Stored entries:
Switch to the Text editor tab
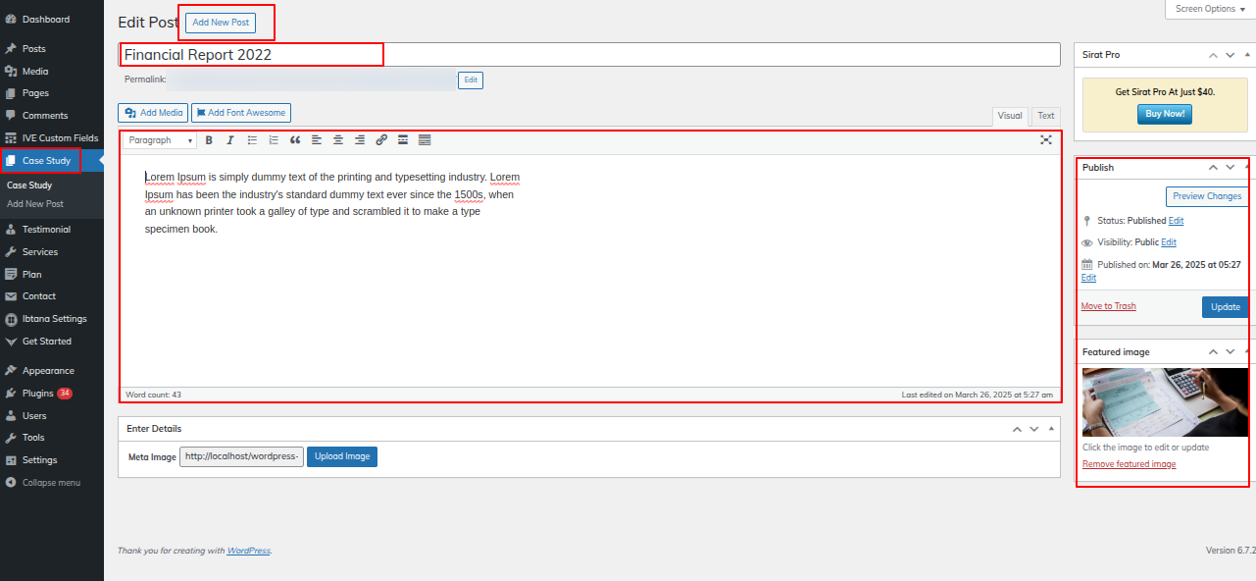The width and height of the screenshot is (1256, 581). click(1046, 116)
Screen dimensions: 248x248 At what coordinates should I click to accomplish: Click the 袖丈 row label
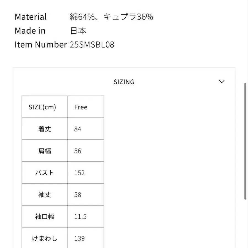45,195
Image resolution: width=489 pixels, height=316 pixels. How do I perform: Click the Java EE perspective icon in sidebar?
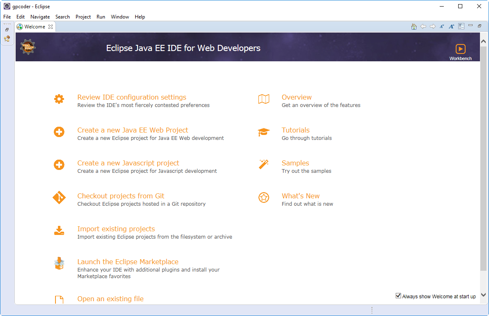click(x=7, y=39)
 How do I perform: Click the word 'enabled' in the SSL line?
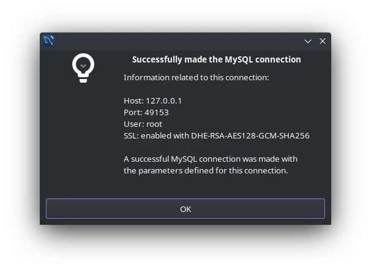[x=157, y=135]
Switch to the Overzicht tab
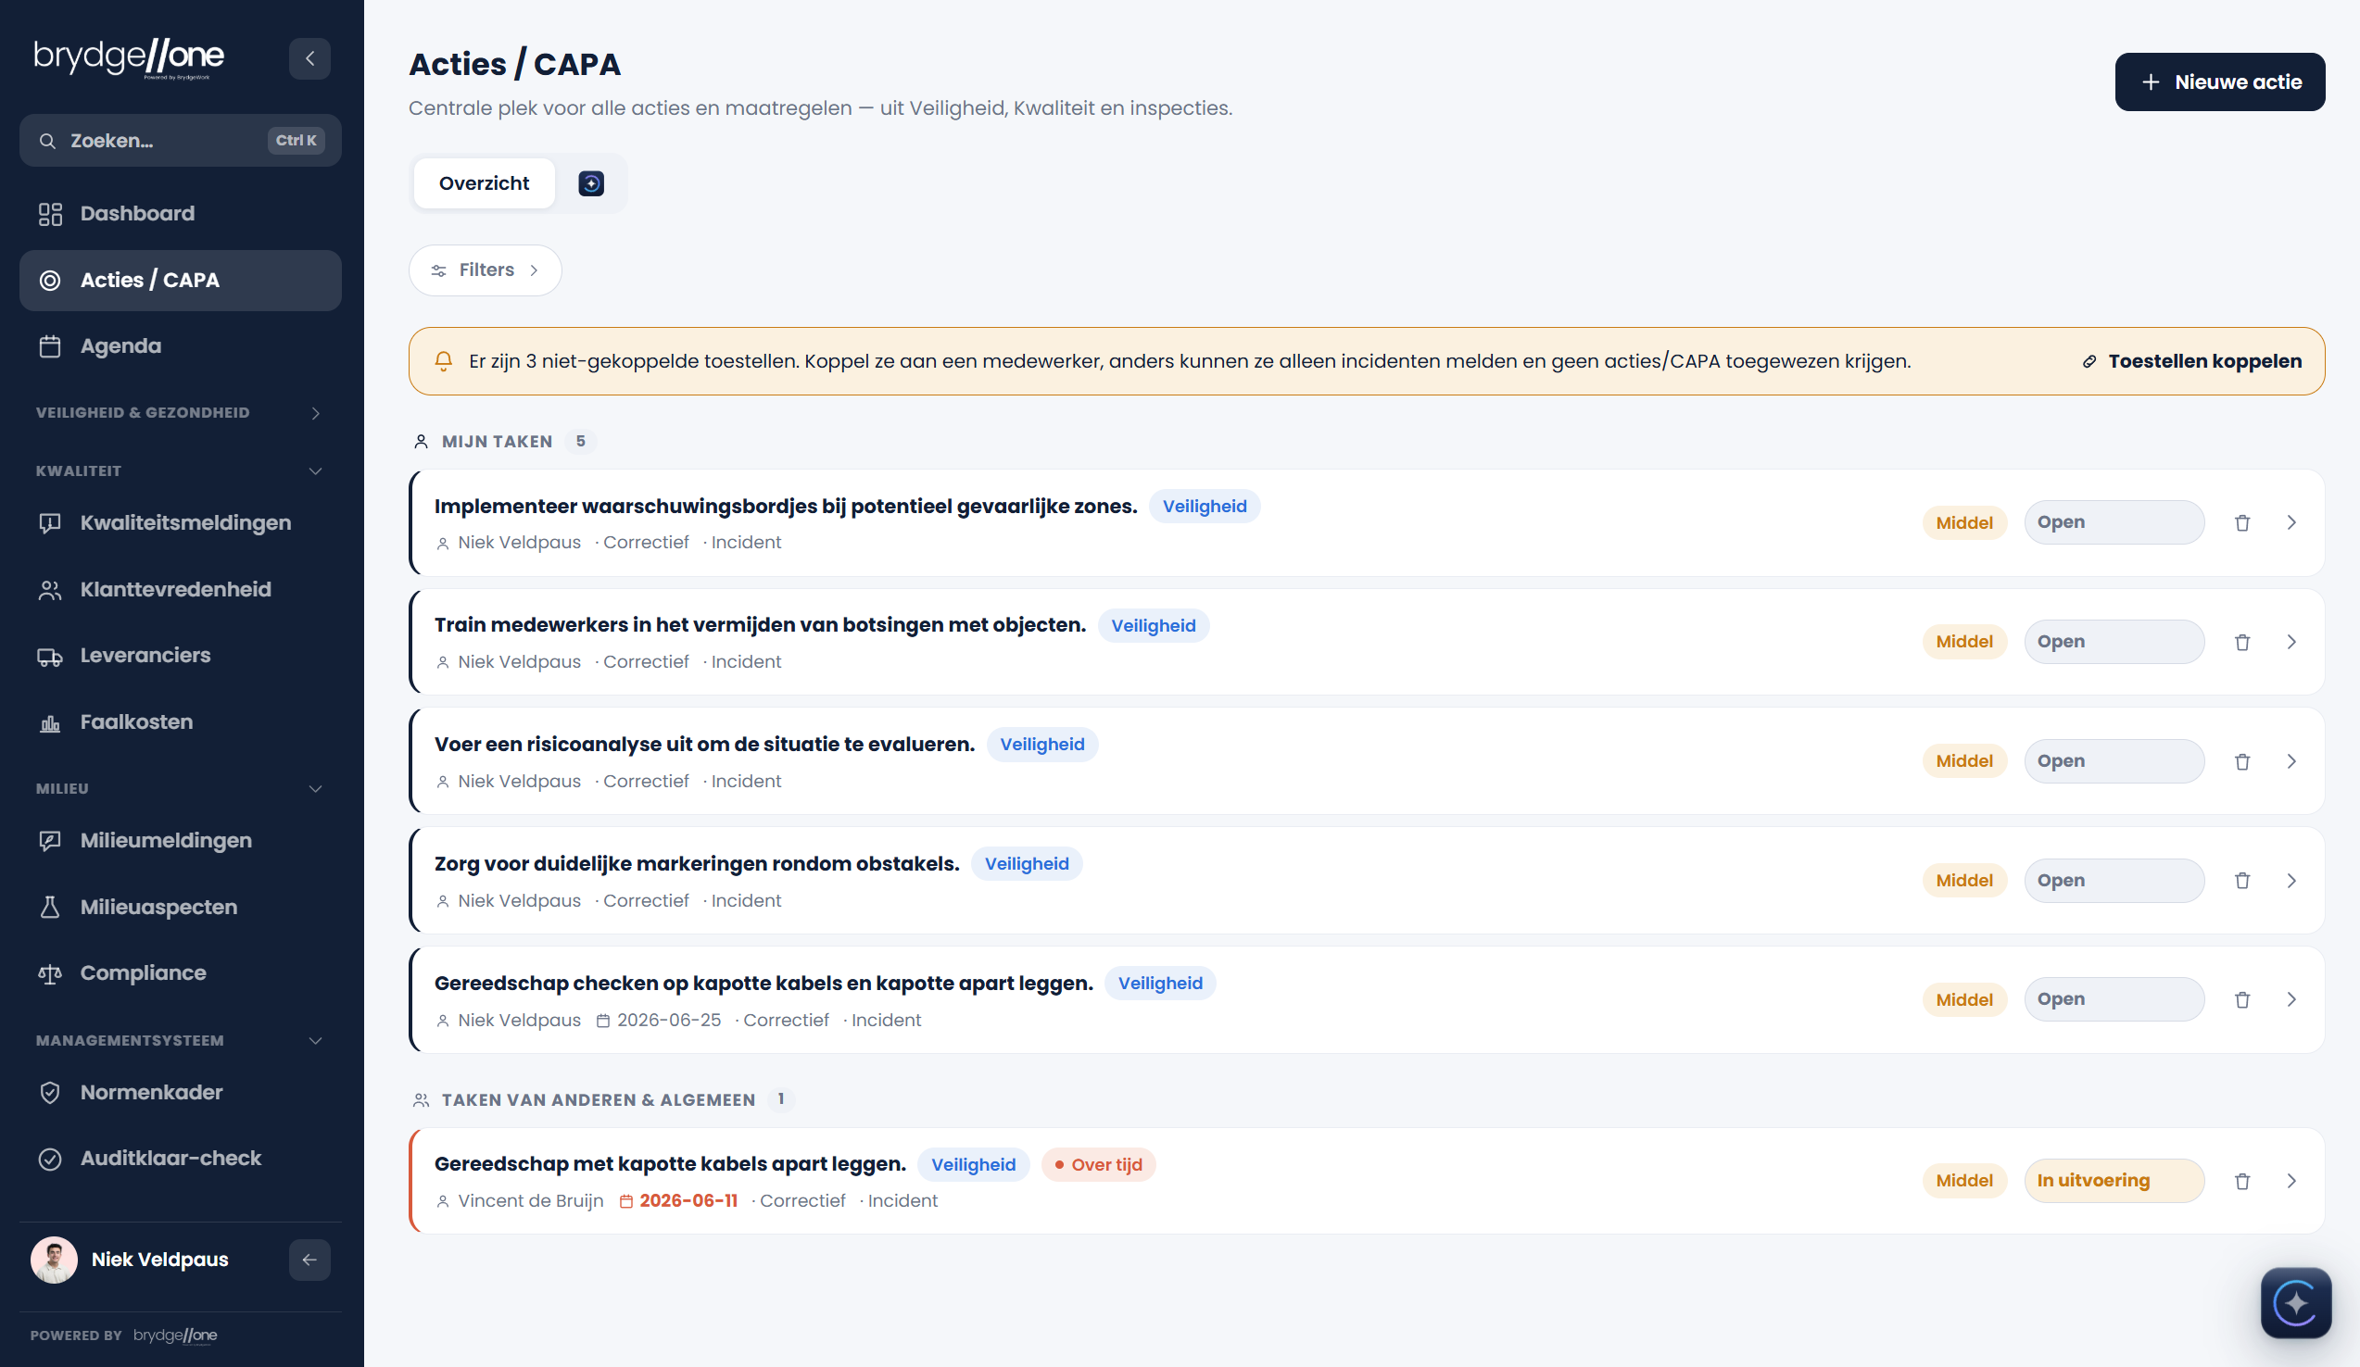This screenshot has width=2360, height=1367. pyautogui.click(x=484, y=184)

WORK INSTRUCTIONS:
Rewrite the records from the line containing "Screen dimensions: 248x248" through the end of the records, changing "sidebar" to "side panel" and keeping everything else the same. Leave the pictures out of your answer.

ANSWER TO THE EXERCISE:
Screen dimensions: 248x248 At what coordinates should I click to accomplish: Click the 袖丈 row label
45,195
Image resolution: width=489 pixels, height=316 pixels. How do I perform: Click the Java EE perspective icon in side panel?
click(x=7, y=39)
 How do I perform: Click the word 'enabled' in the SSL line?
[x=157, y=135]
Switch to the Overzicht tab
This screenshot has width=2360, height=1367. pyautogui.click(x=484, y=184)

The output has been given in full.